La Repubblica 29 giugno 2001
"Povertà e difesa dell'ambiente imponiamo l'agenda ai Grandi" Il
Dalai Lama: per forzarli lecita anche un po' di violenza
A Trento per un premio, il capo dei buddisti si schiera con il fronte antiglobalizzazione
l'intervista
RENATA PISU
trento - Il Dalai Lama è come se fosse di casa tra questi monti. Ride indicando col dito
gli affreschi della Sala Grande del Castello del Buonconsiglio, putti nudi che si
rincorrono. Fa ridere tutti quando ricorda che i cinesi lo considerano un bugiardo, uno
che va raccontando menzogne sul Tibet da oltre trent'anni. Dice: lasciamo perdere il fatto
che io sia o meno un bugiardo, ma se la comunità internazionale mi crede, che significa?
Che siete tutti degli stupidi ingenui? Ride ed è, la sua, la risata del saggio, al di là
del male ma non del bene che, per lui, non è cupa tetraggine. Ride anche quando dice che
prova una certa invidia per l'autonomia del Trentino che ieri lo ha onorato con il Premio
della Solidarietà Alpina che si conferisce soltanto ai montanari veri.
Commenta: «L'avessimo noi tibetani una simile autonomia nella libertà».
Non ride quando scendiamo la ripida scala che scese Cesare Battisti per essere fucilato
assieme a Damiani e Filzi proprio laggiù, nel cortile, dove si levano dei cippi. Sono
martiri sfruttati dalla storia, dalla memoria di parte, gli dico, ora i loro nomi sono
soltanto degli indirizzi, strade e piazze delle nostre città. E lui: «Siamo tutti sempre
usati, ma fossi anch'io sfruttato così... Magari vi fosse un giorno a Pechino una strada
con il mio nome, via Quattordicesimo Dalai Lama».
Non ride però quando affrontiamo l'argomento della globalizzazione.
Lei chiede per il Tibet una vera autonomia, ma come si concilia questa richiesta con il
fatto che il nostro mondo tenda a essere unico, omogeneizzato al punto che si cancellano
tutte le differenze?
«Se globalizzazione significa che si cancellano delle abitudini, per esempio alimentari,
a me va benissimo, lo trovo naturale. Da noi i nomadi mangiavano soltanto carne di Yak,
ora hanno imparato a nutrirsi di verdure, di vegetali. Vogliono andare al cinema, guardare
la televisione? Che lo facciano pure, se li diverte. L'importante è rimanere se stessi
nel profondo, se si cambia in superficie poco conta. In Svizzera i nostri monaci mangiano
e vestono come gli svizzeri ma restano fedeli alla propria identità interiore. Io penso
che in questo senso la globalizzazione sia un allargamento degli orizzonti, un fenomeno
che non si può arrestare».
Ma non la vede come un attentato al mantenimento delle autonomie nel senso più vasto?

- - -

- Consegna 1
Converti in una tabella Markdown le voci, dalla riga che contiene "โปรโมชัน (575, 34)" fino a quella che contiene "კონტაქტი (122, 2261)", entrambe incluse. Usa le colonne "Numero" e "Testo" e tralascia le righe vuote.
- Consegna 2
Prosegui l'intervista al Dalai Lama sulla globalizzazione a partire dall'ultima domanda riportata.
Le voci riportate di seguito non hanno alcun legame con l'intervista.

- - -

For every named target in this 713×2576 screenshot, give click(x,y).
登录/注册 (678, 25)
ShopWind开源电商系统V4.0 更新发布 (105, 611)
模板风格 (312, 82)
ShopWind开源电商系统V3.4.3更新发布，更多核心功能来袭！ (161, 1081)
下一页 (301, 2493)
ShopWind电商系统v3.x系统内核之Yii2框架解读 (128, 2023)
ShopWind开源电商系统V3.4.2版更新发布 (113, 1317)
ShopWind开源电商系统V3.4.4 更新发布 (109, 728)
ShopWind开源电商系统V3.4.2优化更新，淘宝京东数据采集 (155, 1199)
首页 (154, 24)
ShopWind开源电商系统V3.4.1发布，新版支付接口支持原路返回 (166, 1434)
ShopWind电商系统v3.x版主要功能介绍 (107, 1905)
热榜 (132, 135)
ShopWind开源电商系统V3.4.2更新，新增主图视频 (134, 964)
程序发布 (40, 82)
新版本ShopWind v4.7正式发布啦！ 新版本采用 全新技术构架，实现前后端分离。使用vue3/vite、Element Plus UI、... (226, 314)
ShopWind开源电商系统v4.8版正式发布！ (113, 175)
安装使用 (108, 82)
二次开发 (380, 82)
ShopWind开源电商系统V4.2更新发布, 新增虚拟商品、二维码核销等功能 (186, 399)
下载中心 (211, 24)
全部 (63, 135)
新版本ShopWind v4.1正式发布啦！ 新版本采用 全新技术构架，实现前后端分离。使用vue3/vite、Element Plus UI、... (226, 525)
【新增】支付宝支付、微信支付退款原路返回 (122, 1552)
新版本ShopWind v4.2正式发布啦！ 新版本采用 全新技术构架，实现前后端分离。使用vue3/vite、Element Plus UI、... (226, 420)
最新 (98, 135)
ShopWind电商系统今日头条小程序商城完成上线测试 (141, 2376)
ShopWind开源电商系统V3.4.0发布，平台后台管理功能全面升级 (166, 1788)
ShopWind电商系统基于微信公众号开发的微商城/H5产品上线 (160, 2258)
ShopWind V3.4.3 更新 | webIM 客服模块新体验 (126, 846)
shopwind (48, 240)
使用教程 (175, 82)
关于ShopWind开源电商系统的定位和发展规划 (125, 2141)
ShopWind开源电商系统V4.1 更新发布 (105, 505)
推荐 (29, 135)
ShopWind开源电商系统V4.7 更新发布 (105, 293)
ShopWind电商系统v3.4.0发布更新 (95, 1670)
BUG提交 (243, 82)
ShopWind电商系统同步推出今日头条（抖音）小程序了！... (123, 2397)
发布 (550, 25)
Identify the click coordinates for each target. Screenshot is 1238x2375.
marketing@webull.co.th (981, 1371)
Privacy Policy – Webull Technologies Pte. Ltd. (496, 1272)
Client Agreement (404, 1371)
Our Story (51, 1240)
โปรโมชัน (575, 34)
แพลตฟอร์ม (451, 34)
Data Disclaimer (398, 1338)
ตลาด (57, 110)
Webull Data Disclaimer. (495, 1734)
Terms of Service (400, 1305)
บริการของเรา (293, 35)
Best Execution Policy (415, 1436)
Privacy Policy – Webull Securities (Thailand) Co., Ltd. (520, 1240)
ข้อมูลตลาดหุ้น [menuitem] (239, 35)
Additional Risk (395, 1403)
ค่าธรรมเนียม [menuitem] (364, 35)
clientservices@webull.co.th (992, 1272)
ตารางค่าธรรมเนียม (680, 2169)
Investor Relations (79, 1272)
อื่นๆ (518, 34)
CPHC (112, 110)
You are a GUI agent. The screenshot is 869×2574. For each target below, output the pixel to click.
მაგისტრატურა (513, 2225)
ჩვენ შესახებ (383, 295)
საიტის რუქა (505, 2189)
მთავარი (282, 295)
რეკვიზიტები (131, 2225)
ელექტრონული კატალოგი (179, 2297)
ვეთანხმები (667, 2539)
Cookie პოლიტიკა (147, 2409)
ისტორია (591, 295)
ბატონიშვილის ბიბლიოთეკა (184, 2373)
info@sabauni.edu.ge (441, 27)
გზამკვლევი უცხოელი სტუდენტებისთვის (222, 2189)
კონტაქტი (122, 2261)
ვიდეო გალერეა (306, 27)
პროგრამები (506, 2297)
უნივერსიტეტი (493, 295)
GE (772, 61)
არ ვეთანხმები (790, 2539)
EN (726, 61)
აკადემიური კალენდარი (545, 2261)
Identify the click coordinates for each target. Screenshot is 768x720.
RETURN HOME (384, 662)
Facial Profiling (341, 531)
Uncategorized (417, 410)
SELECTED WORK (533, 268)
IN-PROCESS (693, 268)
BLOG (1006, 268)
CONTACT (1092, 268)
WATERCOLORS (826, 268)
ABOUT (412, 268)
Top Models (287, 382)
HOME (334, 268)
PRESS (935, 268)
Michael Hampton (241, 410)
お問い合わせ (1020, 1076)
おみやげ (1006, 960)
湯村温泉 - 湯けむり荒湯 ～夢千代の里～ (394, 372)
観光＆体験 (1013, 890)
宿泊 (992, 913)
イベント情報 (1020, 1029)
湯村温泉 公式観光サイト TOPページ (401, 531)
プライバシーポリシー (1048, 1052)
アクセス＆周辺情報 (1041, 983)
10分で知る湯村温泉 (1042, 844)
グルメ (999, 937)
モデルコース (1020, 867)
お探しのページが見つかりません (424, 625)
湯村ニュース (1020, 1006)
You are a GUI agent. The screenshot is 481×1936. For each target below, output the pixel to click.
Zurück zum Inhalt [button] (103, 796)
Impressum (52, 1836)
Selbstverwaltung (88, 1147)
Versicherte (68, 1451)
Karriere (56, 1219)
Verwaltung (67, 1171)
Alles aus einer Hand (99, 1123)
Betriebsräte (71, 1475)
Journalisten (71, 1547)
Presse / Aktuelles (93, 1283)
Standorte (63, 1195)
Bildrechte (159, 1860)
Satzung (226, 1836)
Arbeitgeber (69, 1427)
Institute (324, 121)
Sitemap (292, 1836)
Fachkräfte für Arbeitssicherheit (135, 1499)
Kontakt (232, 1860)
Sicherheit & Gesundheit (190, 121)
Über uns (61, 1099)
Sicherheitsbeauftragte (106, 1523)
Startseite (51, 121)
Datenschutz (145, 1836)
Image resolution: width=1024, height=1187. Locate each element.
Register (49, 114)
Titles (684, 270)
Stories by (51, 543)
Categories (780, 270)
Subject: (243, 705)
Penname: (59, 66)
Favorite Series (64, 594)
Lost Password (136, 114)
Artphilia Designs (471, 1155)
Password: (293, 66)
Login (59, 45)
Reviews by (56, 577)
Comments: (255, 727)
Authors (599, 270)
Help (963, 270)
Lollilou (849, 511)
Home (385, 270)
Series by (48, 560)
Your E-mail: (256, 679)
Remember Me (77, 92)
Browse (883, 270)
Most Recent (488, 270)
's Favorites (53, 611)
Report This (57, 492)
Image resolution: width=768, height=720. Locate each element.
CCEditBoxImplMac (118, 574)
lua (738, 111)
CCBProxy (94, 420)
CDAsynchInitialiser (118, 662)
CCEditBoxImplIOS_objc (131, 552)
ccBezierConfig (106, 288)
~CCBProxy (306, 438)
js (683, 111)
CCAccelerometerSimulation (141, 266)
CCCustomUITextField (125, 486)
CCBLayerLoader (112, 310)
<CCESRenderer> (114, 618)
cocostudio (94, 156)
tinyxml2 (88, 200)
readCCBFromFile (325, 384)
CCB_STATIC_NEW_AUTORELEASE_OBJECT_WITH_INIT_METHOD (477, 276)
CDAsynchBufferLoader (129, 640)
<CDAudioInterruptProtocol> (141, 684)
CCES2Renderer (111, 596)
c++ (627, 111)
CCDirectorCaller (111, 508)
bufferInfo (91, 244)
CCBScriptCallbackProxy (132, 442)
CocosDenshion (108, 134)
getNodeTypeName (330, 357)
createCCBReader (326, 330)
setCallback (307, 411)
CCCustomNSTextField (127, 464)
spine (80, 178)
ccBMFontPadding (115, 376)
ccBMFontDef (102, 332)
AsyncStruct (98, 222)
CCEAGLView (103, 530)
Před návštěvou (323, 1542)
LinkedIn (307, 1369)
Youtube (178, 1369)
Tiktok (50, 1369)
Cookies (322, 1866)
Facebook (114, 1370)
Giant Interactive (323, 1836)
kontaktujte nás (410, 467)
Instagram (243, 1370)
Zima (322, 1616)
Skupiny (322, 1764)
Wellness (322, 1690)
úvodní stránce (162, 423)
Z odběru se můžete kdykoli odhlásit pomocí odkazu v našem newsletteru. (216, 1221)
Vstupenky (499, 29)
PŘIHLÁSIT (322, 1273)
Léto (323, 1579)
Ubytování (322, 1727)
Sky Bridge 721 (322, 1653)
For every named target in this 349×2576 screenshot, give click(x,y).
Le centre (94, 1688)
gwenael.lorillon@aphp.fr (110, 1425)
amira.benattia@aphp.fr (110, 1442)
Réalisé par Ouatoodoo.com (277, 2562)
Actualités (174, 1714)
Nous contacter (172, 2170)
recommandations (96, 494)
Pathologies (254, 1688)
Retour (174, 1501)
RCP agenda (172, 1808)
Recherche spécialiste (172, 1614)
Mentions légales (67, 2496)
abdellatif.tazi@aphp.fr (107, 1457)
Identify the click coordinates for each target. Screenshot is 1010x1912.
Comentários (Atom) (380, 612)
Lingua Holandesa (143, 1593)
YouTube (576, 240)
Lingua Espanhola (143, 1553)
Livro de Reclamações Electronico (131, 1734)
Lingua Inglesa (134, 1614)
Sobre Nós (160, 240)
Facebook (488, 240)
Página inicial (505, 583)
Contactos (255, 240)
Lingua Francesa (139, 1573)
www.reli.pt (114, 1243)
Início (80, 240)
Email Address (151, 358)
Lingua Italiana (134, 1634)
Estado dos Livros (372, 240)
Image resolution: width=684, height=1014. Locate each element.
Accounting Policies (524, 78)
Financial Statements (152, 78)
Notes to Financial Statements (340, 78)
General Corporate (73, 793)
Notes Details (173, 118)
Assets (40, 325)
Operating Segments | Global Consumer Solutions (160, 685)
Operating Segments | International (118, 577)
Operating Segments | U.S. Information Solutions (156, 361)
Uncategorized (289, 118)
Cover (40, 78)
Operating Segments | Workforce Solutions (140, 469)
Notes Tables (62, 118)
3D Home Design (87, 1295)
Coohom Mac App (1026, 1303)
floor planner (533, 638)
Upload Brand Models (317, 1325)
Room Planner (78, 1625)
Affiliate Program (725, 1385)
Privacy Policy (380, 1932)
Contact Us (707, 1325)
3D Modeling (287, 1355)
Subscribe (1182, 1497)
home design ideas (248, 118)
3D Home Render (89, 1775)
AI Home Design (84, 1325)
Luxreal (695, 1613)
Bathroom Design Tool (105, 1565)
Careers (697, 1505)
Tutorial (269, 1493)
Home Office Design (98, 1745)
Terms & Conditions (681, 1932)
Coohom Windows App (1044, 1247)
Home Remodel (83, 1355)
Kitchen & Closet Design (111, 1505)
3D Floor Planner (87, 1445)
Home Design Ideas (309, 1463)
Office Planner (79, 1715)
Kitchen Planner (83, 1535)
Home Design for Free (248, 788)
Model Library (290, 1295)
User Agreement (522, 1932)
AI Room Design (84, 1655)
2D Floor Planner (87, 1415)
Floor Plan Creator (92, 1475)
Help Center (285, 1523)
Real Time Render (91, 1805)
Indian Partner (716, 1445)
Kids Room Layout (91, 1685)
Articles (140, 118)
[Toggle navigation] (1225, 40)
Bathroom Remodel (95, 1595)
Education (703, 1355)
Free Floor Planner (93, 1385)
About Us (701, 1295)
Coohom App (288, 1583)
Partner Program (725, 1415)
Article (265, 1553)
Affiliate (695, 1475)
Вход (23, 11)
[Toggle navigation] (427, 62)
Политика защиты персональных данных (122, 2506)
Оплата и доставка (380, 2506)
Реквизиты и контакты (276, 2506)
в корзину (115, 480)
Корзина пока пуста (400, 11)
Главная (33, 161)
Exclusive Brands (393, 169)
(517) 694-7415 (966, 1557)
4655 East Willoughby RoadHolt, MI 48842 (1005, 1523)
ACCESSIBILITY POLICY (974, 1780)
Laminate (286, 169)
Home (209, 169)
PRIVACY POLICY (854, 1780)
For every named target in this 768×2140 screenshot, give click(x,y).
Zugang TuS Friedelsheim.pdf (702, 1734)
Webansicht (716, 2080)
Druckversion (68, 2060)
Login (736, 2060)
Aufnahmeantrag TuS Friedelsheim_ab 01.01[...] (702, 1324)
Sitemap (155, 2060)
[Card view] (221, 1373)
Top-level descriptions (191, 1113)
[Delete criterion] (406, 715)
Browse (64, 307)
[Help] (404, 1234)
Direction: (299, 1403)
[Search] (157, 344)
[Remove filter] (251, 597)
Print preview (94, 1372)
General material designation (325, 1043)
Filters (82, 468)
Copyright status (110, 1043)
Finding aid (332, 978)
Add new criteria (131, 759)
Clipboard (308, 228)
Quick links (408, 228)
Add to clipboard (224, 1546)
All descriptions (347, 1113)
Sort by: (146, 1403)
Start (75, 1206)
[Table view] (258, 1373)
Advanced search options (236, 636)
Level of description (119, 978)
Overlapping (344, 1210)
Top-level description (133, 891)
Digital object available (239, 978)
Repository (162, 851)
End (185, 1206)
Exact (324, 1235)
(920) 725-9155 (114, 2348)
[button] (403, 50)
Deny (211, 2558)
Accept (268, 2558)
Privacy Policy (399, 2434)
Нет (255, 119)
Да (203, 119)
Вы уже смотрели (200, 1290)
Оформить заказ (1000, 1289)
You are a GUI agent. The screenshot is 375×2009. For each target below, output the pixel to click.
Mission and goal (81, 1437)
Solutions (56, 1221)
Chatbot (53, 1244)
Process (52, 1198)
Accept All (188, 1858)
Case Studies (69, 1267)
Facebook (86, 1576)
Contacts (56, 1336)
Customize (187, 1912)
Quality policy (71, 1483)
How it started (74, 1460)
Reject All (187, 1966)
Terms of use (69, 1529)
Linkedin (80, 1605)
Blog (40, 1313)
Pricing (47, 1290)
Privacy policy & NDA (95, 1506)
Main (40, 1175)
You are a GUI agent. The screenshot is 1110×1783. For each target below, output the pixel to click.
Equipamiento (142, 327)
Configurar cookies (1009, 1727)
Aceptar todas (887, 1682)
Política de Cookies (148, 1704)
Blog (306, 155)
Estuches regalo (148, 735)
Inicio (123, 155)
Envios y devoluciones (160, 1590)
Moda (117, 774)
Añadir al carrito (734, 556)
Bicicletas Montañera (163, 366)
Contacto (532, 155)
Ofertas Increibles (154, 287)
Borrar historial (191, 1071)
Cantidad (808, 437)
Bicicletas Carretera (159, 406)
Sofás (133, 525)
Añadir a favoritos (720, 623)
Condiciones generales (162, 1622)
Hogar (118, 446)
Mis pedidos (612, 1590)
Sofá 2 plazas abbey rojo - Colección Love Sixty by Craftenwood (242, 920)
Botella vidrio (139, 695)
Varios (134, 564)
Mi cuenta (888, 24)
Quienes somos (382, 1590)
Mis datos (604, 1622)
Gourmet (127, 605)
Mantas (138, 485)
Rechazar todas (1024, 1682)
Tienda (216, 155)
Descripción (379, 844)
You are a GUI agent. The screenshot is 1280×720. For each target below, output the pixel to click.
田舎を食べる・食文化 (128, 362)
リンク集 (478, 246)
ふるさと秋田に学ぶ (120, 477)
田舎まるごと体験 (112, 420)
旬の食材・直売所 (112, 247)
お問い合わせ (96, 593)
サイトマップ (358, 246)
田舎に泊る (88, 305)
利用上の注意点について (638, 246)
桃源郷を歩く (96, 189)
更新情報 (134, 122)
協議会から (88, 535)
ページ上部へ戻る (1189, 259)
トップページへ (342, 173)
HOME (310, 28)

- - -

- Risultato 1
| Numero | Testo |
|---|---|
| 1 | โปรโมชัน (575, 34) |
| 2 | แพลตฟอร์ม (451, 34) |
| 3 | Data Disclaimer (398, 1338) |
| 4 | ตลาด (57, 110) |
| 5 | Webull Data Disclaimer. (495, 1734) |
| 6 | Terms of Service (400, 1305) |
| 7 | บริการของเรา (293, 35) |
| 8 | Best Execution Policy (415, 1436) |
| 9 | Privacy Policy – Webull Securities (Thailand) Co., Ltd. (520, 1240) |
| 10 | ข้อมูลตลาดหุ้น [menuitem] (239, 35) |
| 11 | Additional Risk (395, 1403) |
| 12 | ค่าธรรมเนียม [menuitem] (364, 35) |
| 13 | clientservices@webull.co.th (992, 1272) |
| 14 | ตารางค่าธรรมเนียม (680, 2169) |
| 15 | Investor Relations (79, 1272) |
| 16 | อื่นๆ (518, 34) |
| 17 | CPHC (112, 110) |
| 18 | You are a GUI agent. The screenshot is 869×2574. For each target below, output the pixel to click. |
| 19 | მაგისტრატურა (513, 2225) |
| 20 | ჩვენ შესახებ (383, 295) |
| 21 | საიტის რუქა (505, 2189) |
| 22 | მთავარი (282, 295) |
| 23 | რეკვიზიტები (131, 2225) |
| 24 | ელექტრონული კატალოგი (179, 2297) |
| 25 | ვეთანხმები (667, 2539) |
| 26 | Cookie პოლიტიკა (147, 2409) |
| 27 | ისტორია (591, 295) |
| 28 | ბატონიშვილის ბიბლიოთეკა (184, 2373) |
| 29 | info@sabauni.edu.ge (441, 27) |
| 30 | გზამკვლევი უცხოელი სტუდენტებისთვის (222, 2189) |
| 31 | კონტაქტი (122, 2261) |

- Risultato 2
«Intendiamoci bene. La globalizzazione gestita dai poteri finanziari delle multinazionali
e delle superpotenze, o da due o tre grandi famiglie, è un vero pericolo, un flagello che
distrugge le economie locali e, di conseguenza, gli spiriti, le culture. Contro questa
globalizzazione dobbiamo lottare, non ho dubbi, perché non possiamo accettare un'economia
aggressiva».
Ora gli otto potenti del mondo si stanno per incontrare in Italia. Lei che ne pensa di
questo vertice?
«Penso che sia importante che s'incontrino e che si parlino. Ma bisogna vedere di cosa
parlano perché io non sono contrario al dialogo tra i ricchi ma ritengo che i ricchi
debbano affrontare nella loro agenda argomenti che siano davvero globali come
l'impoverimento dei paesi del Sud del mondo, la difesa dell'ambiente. Per il nostro Tibet
l'ecologia è di importanza fondamentale, per esempio. Ma lo è per tutti, tutto è
collegato, il pianeta è uno. Se non vogliono affrontare questi argomenti, allora è bene
che li si costringa, che li si richiami alla realtà».
Come li si può costringere? Con quali metodi?
«Ma con le manifestazioni, è evidente, manifestazioni pacifiche, preferibilmente. È
triste quello che è successo in Svezia, quegli scontri così violenti con le forze
dell'ordine, quel ragazzo moribondo, quei feriti... Ma questo non significa che non si
debba scendere in piazza».
Contro cosa, contro chi?
«Non contro il vertice dei ricchi, dei G8, che si parlino pure, ma contro il loro modo di
affrontare le vere questioni che loro però non considerano essere le vere questioni. E
allora dobbiamo forzarli, farli ragionare. Con metodi pacifici, certo, ma se non la
vogliono intendere, anche con un po' di violenza. Le manifestazioni nascono sempre, in via
di principio, all'insegna della non violenza. Ma poi bisogna vedere come si evolvono e di
chi è la colpa se degenerano».
Sempre dei manifestanti?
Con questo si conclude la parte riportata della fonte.